Recomendação do Itaú BBA para Aura Minerals
O Itaú BBA reiterou sua recomendação de compra das ações da Aura Minerals (AURA33) e revisou o preço-alvo para os papéis AUGO, que passa de US$ 35 para US$ 44 até 2026. Essa atualização indica um potencial de valorização de 22,5% para os investimentos realizados nesse ativo.
De acordo com o banco, a ação da Aura teve uma valorização de 41% desde sua listagem nos Estados Unidos, ocorrida em setembro deste ano. Essa alta foi impulsionada principalmente por uma combinação de preços elevados do ouro e catalisadores específicos relacionados à empresa.
No relatório, o Itaú BBA afirma: “Olhando à frente, acreditamos que a valorização ainda não chegou ao fim. Mantemos uma visão otimista não apenas sobre os preços do ouro, mas também sobre eventos microeconômicos que podem atuar como gatilhos para a ação, como avanços na exploração e implementação de novos projetos de crescimento. Além disso, avaliamos a situação da Aura como atraente e reconhecemos a capacidade da empresa em financiar projetos de crescimento enquanto distribui lucros aos acionistas.”
Operações da Aura em Almas
Em recente visita à cidade de Almas, localizada no estado de Tocantins, os analistas do Itaú relataram ter ficado impressionados com o progresso observado na expansão das operações subterrâneas e no desafogamento da planta, fatores que permitem a previsão de aumento na produção futura.
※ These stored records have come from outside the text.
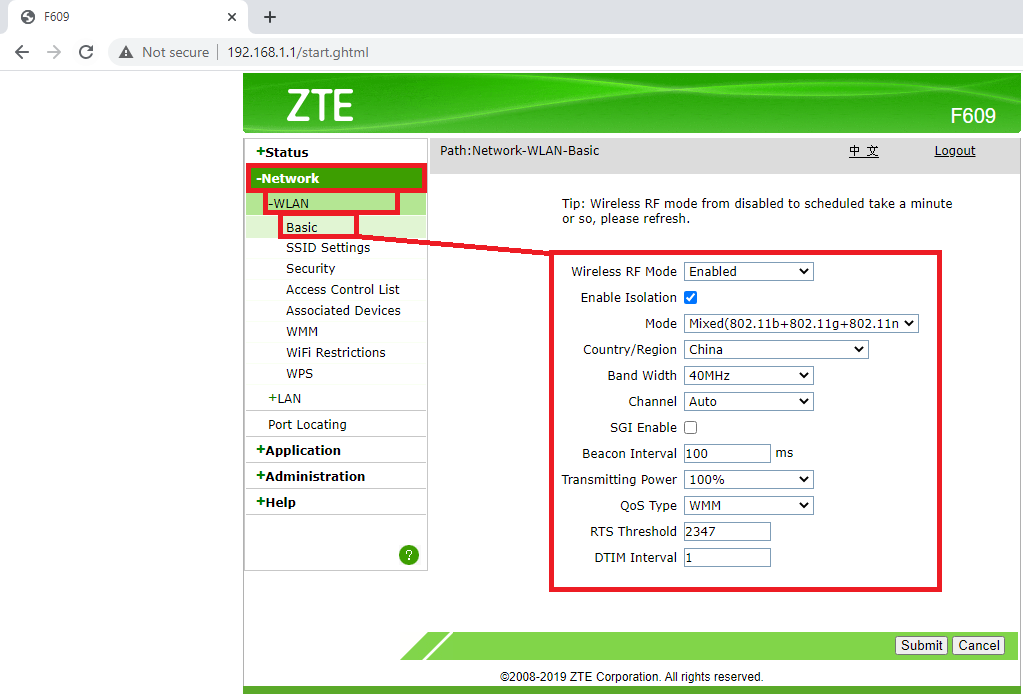Navigate to the Security menu item
1023x697 pixels.
pos(310,268)
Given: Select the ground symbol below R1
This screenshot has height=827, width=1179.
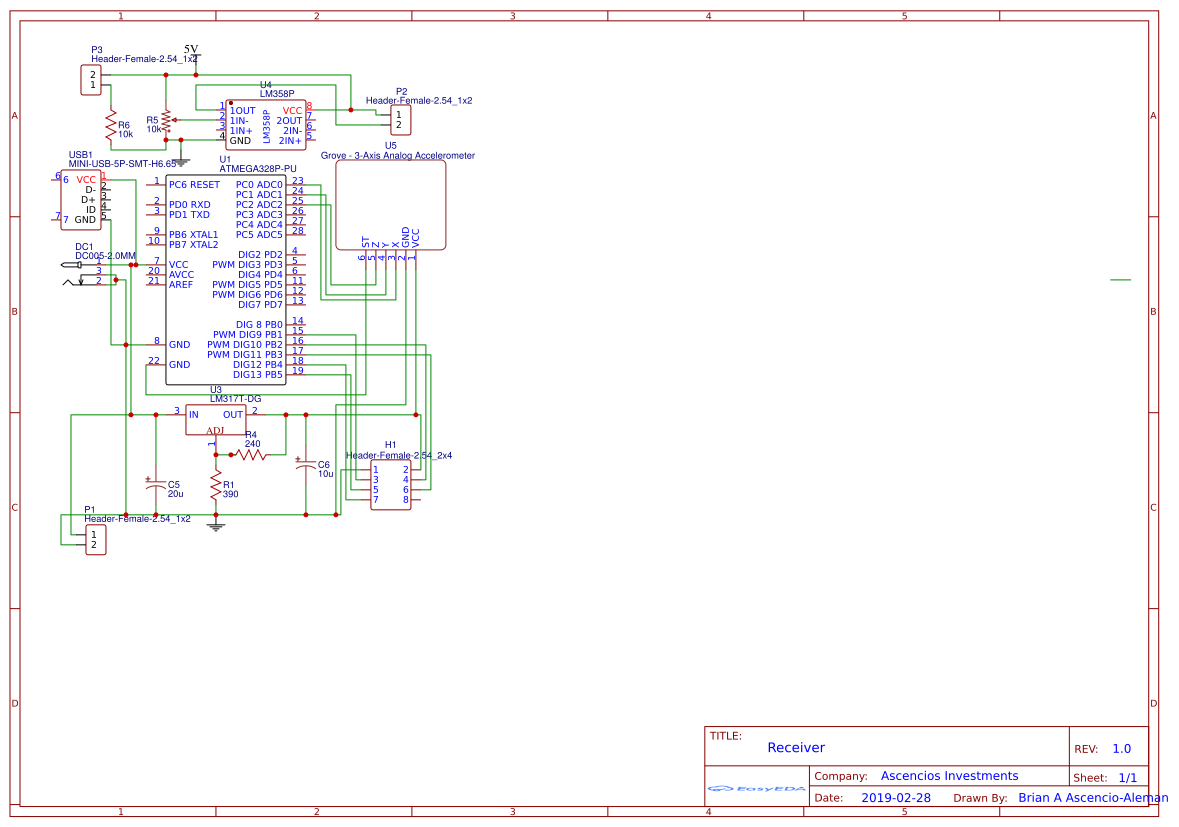Looking at the screenshot, I should (215, 525).
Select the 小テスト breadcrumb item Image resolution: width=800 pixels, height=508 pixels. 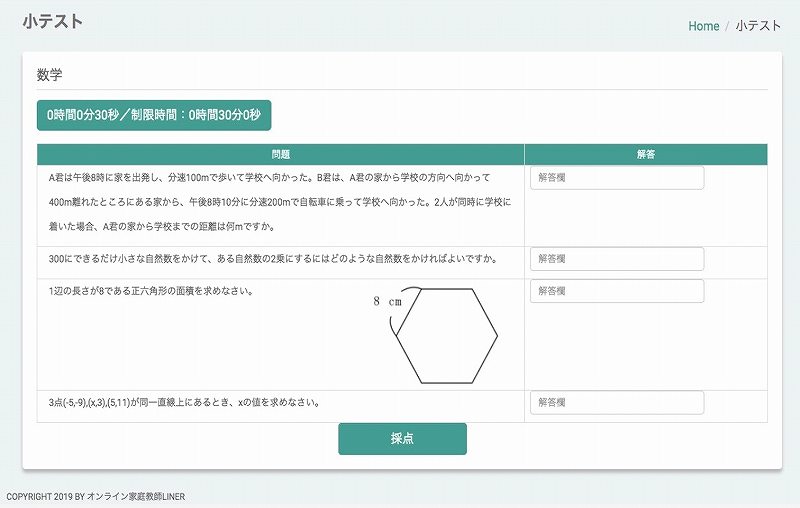point(758,26)
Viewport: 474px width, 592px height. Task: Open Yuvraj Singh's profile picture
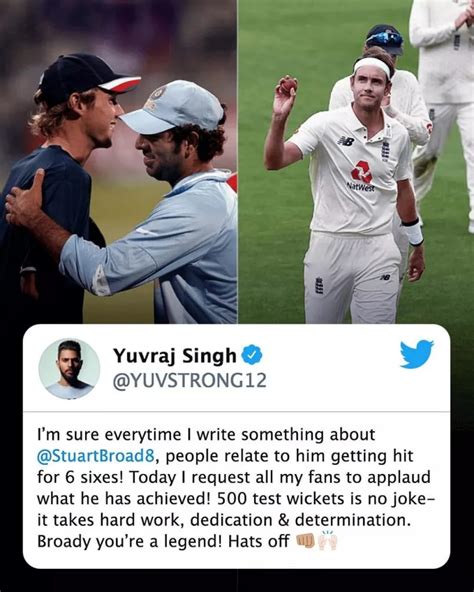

O banco também observou que está integrando as expansões brownfield da planta em seu modelo de avaliação. Essa incorporação deve resultar na melhoria das taxas de recuperação e em um aumento da capacidade de processamento da mina. Contudo, ressaltou que ainda não foram consideradas as projeções de um aumento significativo nas reservas e recursos, o que é considerado provável, em função do incremento das atividades de exploração na área.
Aumento da estimativa de EBITDA
O Itaú revisou suas estimativas para os preços do ouro, elevando suas projeções para US$ 3.750 por onça troy para 2026 e US$ 3.500 por onça troy para 2027, em comparação às antigas estimativas de US$ 3.200 e US$ 3.100, respectivamente. A previsão de longo prazo permanece em US$ 3.000 por onça.
Como resultado dessa revisão, o banco aumentou sua estimativa de EBITDA em 23% para 2026, projetando um total de US$ 878 milhões.
Os analistas também preveem um fluxo de caixa livre (FCF) robusto para os próximos anos, com um rendimento médio projetado de 22% entre 2026 e 2029 e um sólido rendimento médio de dividendos de 9% durante o mesmo período.
O relatório conclui que a Aura Minerals permanece em uma trajetória positiva, apontando que a empresa está entrando em uma fase de execução que definirá sua escala e posição no mercado, tendo vários projetos transitando do estágio de desenvolvimento para a produção.